Monday, March 21, 2016

MONDAY. MARCH 21. 2016

***TECHNIQUE***CONSISTENCY***INTENSITY***


1) STRETCH:

2) WARM UP:

**SKILL WORK**
HANG SQUAT CLEAN

3) W.O.D
(A) HANG SQUAT CLEAN 5-5-5-5
(B) CLEAN HIGH PULL 3-3-3-3
(C) 3 X 20 REVERSE HYPER EXTENSION
*LOG LOADS FOR ALL, USE THE HEAVIEST POSSIBLE. FOR (C) COMPLETE FOR QUALITY. 



**RAMP WOD**
(A) HANG SQUAT CLEAN 5-5-5-5
(B) CLEAN HIGH PULL 3-3-3-3
(C) 3 X 20 REVERSE HYPER EXTENSION
*LOG LOADS FOR ALL, USE THE HEAVIEST POSSIBLE. FOR (C) COMPLETE FOR QUALITY. 
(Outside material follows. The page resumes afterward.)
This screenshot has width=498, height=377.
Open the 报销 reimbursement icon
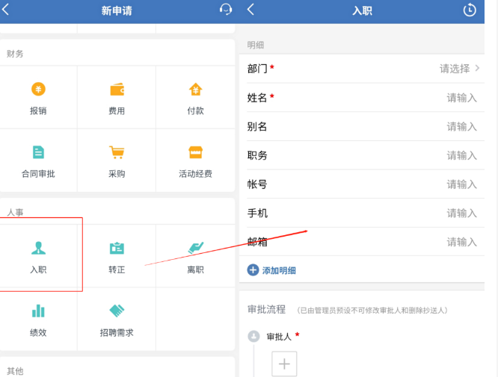pyautogui.click(x=38, y=90)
- WHAT TYPE OF FUEL YOU BURNING IN THAT TANK - NUTRITION CENTRAL -
YOU MUST BALANCE YOUR MACRO-NUTRIENTS (PROTEIN-CARBS-FAT) AT EACH MEAL. OUR BODIES ARE JUST LIKE HORMONAL TEETER TOTTERS AND FOOD IS WHAT EFFECTS THE UPS AND DOWNS OF THAT INTERNAL TEETER TOTTER. THE TRICK IS TO KEEP IT BALANCED. IF YOU CONSISTANTLY EAT YOUR PROTEINS, CARBS AND FATS TOGETHER, YOU WILL LIVE LIFE MORE PHYSICALLY AND EMOTIONALLY BALANCED. AS AN ADDED BENEFIT, AS A CROSSFITTER, EATING IN THIS MANNER WILL ALLOW YOU TO PERFORM AT THE HIGHEST LEVEL POSSIBLE.